El banco luso llegó a perder casi el 30% tras el anuncio de un aumento de capital del 50% de su valor bursátil
Otros dos bancos, BCP y BPI, bajo la "tutela" del Estado para situar su "core tier one" en el 10%
José Alves-Lisboa.– Pánico en la gran banca lusa. La reacción de los mercados al anuncio de un aumento de capital de 1.000 millones de euros por parte del Banco Espirito Santo (BES), líder nacional en términos de capitalización (2.000 millones de euros), fue fulminante.
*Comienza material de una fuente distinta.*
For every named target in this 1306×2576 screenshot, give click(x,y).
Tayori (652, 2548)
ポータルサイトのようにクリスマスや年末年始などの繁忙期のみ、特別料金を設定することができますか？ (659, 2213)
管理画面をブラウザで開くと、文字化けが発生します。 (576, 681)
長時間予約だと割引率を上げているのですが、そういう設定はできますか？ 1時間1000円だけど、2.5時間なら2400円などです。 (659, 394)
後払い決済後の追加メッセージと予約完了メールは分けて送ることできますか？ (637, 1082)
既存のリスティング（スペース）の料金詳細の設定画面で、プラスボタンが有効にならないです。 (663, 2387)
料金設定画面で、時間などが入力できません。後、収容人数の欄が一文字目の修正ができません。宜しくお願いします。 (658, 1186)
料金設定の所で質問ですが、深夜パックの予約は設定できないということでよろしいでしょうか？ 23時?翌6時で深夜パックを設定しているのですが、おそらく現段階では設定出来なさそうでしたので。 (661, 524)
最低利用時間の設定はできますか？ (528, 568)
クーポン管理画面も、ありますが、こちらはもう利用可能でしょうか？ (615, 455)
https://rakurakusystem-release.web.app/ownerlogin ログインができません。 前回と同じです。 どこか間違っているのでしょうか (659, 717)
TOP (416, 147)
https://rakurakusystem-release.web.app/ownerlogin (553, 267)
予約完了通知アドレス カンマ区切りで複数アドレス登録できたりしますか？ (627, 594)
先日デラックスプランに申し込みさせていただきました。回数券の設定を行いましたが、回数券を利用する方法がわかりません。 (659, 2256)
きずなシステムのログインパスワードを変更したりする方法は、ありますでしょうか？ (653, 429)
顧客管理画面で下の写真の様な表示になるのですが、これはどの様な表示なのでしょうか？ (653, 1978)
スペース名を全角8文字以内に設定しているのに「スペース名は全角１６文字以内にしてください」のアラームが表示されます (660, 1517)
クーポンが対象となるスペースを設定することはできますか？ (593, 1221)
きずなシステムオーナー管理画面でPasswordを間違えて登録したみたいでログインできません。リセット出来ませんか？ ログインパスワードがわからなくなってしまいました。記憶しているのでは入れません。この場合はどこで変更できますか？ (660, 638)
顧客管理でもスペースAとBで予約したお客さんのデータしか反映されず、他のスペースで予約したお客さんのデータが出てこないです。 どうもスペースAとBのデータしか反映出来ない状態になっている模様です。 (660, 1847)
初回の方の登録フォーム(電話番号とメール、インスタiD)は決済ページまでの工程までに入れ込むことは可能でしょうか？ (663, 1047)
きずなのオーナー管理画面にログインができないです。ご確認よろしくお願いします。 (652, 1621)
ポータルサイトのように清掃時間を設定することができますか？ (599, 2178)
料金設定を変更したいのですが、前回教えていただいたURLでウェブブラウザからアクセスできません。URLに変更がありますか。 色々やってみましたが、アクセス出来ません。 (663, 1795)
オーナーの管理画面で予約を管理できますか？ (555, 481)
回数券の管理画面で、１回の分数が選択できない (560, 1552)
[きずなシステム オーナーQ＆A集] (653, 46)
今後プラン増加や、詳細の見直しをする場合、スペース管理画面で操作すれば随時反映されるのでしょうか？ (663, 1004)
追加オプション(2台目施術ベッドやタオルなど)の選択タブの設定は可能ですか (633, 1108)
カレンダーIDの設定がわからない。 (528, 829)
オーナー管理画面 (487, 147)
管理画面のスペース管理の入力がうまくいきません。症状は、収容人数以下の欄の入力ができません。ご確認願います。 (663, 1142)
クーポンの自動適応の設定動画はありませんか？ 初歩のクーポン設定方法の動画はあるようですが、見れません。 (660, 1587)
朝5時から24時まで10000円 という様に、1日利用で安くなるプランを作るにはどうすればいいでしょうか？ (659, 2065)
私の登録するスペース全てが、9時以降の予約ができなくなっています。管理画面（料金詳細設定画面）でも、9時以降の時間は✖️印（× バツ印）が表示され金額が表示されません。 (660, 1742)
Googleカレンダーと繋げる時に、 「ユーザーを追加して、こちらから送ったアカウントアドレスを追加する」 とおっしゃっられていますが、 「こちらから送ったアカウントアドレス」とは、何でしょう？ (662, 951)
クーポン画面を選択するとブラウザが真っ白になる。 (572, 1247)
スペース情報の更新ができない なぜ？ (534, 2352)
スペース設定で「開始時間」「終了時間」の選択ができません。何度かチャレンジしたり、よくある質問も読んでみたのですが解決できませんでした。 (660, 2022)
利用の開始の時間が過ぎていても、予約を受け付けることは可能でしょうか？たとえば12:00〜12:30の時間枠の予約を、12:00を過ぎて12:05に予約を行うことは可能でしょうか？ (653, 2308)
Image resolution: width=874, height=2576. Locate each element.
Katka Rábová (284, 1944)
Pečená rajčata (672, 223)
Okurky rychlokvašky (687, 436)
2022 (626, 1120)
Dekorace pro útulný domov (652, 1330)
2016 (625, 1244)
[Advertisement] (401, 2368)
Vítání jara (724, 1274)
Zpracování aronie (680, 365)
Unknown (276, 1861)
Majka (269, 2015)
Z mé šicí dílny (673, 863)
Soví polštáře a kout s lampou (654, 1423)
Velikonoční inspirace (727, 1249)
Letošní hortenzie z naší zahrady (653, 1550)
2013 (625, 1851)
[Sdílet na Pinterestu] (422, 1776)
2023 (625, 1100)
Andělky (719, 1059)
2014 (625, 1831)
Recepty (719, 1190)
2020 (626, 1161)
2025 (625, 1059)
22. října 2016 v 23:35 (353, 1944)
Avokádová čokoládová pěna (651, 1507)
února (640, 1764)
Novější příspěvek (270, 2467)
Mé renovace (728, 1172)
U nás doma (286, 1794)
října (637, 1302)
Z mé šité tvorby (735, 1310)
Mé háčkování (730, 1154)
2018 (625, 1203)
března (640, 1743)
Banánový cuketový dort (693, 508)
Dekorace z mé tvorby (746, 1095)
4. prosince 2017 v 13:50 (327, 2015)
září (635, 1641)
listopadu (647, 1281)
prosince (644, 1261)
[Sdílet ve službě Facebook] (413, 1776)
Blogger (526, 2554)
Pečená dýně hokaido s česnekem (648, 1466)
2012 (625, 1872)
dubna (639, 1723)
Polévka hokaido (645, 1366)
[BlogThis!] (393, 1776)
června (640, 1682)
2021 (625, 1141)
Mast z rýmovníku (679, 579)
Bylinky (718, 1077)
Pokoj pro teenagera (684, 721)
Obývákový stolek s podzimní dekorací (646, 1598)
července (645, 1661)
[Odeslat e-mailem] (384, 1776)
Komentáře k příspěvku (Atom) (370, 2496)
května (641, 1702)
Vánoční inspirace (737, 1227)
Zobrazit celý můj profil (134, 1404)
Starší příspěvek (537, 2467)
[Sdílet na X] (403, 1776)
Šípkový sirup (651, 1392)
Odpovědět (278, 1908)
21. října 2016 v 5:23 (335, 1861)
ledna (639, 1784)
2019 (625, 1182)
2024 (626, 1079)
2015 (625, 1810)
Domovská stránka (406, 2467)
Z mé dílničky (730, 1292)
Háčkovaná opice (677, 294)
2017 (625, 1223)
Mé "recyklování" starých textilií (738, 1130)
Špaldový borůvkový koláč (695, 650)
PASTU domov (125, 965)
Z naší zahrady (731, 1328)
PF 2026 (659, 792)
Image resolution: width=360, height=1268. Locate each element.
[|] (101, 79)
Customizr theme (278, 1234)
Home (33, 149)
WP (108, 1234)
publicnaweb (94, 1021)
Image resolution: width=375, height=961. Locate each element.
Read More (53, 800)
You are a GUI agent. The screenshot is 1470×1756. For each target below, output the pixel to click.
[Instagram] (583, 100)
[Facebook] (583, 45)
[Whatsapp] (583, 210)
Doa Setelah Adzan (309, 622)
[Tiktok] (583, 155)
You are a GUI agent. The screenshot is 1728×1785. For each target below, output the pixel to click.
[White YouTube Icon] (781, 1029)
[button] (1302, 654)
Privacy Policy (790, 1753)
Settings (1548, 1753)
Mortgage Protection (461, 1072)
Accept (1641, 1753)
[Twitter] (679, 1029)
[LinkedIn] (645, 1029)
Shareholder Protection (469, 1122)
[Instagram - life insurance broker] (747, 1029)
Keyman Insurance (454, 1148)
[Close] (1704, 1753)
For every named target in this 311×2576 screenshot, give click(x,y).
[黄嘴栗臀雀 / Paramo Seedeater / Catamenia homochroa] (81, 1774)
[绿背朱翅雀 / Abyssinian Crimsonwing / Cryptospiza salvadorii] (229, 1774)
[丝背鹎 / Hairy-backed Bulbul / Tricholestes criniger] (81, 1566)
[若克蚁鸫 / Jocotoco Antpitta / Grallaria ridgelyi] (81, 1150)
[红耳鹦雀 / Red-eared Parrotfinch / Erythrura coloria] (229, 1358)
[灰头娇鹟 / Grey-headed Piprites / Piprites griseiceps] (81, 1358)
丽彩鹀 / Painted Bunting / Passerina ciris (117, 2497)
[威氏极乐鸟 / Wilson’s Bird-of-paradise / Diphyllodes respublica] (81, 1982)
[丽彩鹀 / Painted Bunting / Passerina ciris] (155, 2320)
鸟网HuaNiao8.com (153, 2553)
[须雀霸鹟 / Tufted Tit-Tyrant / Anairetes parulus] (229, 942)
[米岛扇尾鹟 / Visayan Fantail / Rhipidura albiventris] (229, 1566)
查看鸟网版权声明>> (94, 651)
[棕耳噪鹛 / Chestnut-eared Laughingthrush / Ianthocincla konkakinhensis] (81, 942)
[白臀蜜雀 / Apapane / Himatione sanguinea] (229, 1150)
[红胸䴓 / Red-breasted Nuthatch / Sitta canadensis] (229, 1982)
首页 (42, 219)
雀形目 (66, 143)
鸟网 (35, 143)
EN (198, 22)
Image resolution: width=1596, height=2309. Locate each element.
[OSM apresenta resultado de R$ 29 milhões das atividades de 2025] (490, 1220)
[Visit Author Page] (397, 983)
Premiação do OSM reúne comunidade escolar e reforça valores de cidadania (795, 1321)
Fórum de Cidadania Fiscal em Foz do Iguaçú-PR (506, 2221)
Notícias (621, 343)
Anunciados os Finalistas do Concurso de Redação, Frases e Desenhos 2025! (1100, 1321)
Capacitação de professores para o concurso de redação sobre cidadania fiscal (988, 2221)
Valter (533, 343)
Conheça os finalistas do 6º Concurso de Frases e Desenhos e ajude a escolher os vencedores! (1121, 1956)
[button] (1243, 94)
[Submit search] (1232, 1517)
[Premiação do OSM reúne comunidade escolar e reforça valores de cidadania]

Para garantizar el éxito de la operación, ante la imperiosa necesidad de cumplir con los requisitos de solvencia fijados por la autoridad bancaria europea (EAB) y por el Banco de Portugal (BdP), lo que ha hecho el banco controlado por la Familia Espirito Santo es ofrecer a los inversores un descuento histórico del 66% en su ampliación. Es cómo reconocer que vale menos de la mitad. Resultado: en la mañana del jueves, la acción de la entidad llegó a perder casi el 30%, o sea la caída más alta registrada en los 20 años que el BES lleva cotizando en Bolsa. Aunque con menor virulencia, la cotización de los dos otros grandes bancos privados, BCP y BPI, también se vio afectada. Ambos deberán realizar igualmente aumentos de capital, respectivamente por 1.165 y 1.359 millones, pero sin acudir a los mercados y poniéndose bajo la tutela del Estado.